Thoughts from a College Church Cook

Julie Busteed first learned how to cook for crowds while attending Moody Church in Chicago. She brought her love of cooking to College Church, when she and her husband, Todd, became part of the church family here.

Julie Busteed loves what happens around food and a meal together. "There's something about food, about eating together. Relationships happen and connections are made in sharing the meal.

If you've been around College Church for any length of time, there's a good chance that you've enjoyed one of Julie's meals.

"I remember cooking dinners for Summerfest back in the early 2000s with Jymette Seager, Lynn Kubat and Shelly Wildman," Julie recalls. The list of ministries for which Julie has cooked doesn't stop there. Julie has created meals for STARS events, missions festivals, Keenagers, Visitors Brunch, children's ministries appreciation dinners, HYACKs, Women's Bible Study and the Workshop for Biblical Exposition.

"One of my greatest joys is to have good food, real food, that nourishes the body in a venue that nourishes family and friendship," Julie relates. And if you've ever eaten Julie's pork tenderloin with chimichurri sauce, goat cheese mashed potatoes, roasted asparagus or Brussels sprouts and spice cake with cream cheese frosting, you know what Julie is talking about.

 Julie is in her element--Commons Kitchen getting ready to prepare a scrumptious meal.
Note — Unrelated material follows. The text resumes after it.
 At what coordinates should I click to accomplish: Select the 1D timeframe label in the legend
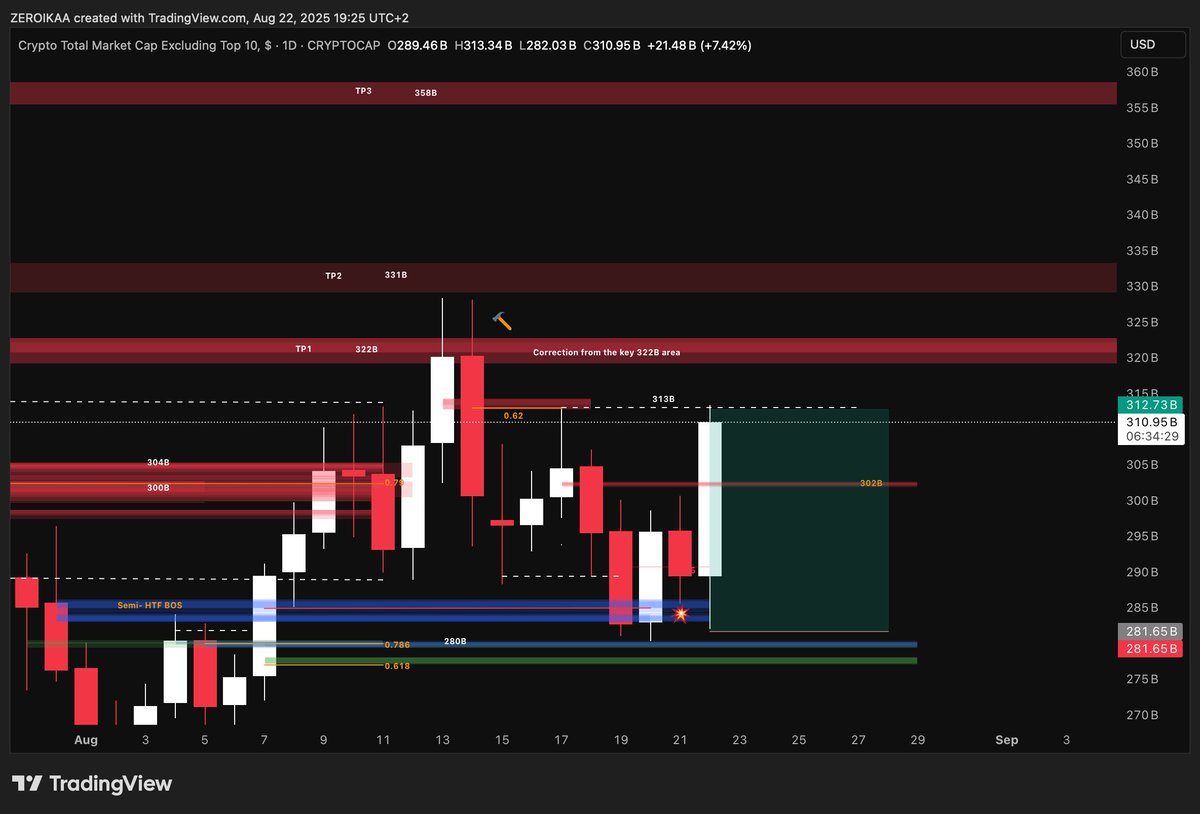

Julie is in her element--Commons Kitchen getting ready to prepare a scrumptious meal.

Many of Julie's recipes are from classic chefs Ina Garten (the Barefoot Contessa) and Julia Child. In fact, Julie's favorite piece of advice for cooks is from Julia Child, who said, "Make no apologies." Julie explains, "Never apologize for anything. If you burn something, then that's the way it was meant to be served."

Julie also adds her own wisdom, "When you're cooking for people, don't be a stressed-out host. Plan a meal so you can enjoy it with your guests. It's all right to leave one or two dishes for the last minute, but not the whole meal."

Whether Julie is opening her home to guests or preparing a meal for someone in need or cooking for a crowd at church, she opens her heart and, from her perspective, "Food becomes the vehicle to set in motion the truly important things of family and friendship." Thanks, Julie for sharing your heart and your meals with the church family.